Pell Grant cuts harm students

President Trump’s proposed budget arbitrarily cuts grants for low-income students.

I’ve never worried if I would be able to continue my education and register for classes the following semester. But now, this is the reality some students may have to face if President Donald Trump’s proposed budget is approved, which includes a $3.9 billion cut to the Pell Grant program.

Pell Grant recipients are mostly students with a household income of less than $40,000 a year, according to USA Today College. Low-income Temple students could have received up to a $5,815 Pell Grant for the 2016-17 award year.

This is a significant amount of money for those who rely heavily on financial aid to afford college, and may not be able to continue their studies without these funds. In order to give all young people a fair chance to pursue their academic and career goals, the Trump administration should not allow the Pell Grant program to suffer in the 2018 budget.

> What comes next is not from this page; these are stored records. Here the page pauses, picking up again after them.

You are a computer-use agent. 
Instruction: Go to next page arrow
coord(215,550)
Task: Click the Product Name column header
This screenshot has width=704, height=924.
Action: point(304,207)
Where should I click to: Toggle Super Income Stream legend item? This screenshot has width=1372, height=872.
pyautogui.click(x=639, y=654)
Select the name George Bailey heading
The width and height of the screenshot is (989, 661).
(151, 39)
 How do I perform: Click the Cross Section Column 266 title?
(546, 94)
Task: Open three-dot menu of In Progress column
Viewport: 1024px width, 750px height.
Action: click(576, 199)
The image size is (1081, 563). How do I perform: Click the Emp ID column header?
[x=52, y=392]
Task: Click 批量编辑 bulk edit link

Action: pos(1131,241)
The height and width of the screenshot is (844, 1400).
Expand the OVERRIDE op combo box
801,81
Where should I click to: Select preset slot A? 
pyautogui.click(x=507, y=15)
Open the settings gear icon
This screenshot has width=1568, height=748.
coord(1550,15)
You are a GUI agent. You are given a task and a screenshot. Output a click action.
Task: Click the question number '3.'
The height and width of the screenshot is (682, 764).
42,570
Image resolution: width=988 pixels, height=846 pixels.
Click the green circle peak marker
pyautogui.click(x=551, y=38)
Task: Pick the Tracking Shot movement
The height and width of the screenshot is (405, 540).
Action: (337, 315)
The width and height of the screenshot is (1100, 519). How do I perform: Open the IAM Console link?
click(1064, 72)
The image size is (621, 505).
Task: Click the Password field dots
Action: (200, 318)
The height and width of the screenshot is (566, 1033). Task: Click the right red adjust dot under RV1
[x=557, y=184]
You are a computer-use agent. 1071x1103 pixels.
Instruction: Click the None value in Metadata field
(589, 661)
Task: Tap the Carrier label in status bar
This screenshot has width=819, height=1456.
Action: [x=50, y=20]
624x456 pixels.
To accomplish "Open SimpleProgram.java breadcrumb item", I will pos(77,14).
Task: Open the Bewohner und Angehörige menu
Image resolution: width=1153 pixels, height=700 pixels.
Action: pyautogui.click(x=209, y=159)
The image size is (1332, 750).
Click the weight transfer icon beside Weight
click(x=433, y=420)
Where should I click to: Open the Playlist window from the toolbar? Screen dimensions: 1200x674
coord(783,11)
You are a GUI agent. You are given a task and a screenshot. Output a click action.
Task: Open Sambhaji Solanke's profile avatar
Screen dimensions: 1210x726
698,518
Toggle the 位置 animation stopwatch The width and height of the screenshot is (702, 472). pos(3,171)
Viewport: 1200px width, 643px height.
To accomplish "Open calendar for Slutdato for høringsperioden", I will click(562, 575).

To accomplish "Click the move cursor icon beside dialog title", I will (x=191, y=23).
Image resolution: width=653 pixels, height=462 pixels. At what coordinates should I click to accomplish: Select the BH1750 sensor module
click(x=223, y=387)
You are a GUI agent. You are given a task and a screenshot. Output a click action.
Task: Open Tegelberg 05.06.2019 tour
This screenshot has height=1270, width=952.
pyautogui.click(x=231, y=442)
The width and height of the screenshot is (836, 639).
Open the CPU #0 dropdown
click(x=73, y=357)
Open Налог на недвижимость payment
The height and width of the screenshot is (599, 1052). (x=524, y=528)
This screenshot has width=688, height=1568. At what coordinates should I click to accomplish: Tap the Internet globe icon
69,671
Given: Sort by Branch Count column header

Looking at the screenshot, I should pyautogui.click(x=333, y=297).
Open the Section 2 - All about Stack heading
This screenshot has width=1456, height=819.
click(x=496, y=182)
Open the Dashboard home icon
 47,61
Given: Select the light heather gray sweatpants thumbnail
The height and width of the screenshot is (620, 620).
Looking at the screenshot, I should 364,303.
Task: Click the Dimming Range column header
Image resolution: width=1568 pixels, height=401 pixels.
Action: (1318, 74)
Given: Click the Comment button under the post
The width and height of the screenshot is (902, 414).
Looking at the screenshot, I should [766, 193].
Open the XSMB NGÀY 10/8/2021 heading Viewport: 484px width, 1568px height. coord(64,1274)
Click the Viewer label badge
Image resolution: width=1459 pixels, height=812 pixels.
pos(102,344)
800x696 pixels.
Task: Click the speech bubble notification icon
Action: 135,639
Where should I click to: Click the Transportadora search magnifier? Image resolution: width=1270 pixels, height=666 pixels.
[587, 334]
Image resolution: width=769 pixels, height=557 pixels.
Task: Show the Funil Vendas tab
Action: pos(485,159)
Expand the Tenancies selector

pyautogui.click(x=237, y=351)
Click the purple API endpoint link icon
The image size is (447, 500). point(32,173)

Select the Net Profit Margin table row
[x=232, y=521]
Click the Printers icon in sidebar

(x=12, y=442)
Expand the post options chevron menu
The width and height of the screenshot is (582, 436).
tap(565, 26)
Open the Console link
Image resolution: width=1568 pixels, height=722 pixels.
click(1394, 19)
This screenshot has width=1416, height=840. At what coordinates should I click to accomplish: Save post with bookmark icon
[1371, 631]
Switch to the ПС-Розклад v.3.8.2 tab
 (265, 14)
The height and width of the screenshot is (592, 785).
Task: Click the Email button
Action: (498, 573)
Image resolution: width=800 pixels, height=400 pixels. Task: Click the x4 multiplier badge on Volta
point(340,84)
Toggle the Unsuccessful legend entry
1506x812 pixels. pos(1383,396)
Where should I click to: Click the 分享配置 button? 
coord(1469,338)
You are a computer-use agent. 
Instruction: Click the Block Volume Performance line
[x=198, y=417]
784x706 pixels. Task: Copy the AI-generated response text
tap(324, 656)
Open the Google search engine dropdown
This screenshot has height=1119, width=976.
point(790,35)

“When you’re talking about the federal budget, that’s not a huge amount of savings when you consider how many people are likely to be hurt from this,” said Douglas Webber, an economics professor. “I don’t think these cuts are reasonable.”

According to White House documents, the justification for the budget cut is to put the program “on sound footing for the next decade.” But the budget fails to explain how a $3.9 billion cut would protect the future of the program. Meanwhile, Trump has chosen to increase military spending by $54 billion even though the U.S. already spends more on the military than the next seven highest-spending nations in the world total.

These types of decisions cannot be made arbitrarily. The Trump administration needs to keep in mind that not all incoming or current students are in the same financial situations. For some students at Temple, the Pell Grant is what decides whether they attend the university for the semester.

“I actually wouldn’t be able to go to college if I didn’t get funding from the government, because we’re a paycheck-to-paycheck kind of family,” said Illyria Feilke, a freshman university studies major.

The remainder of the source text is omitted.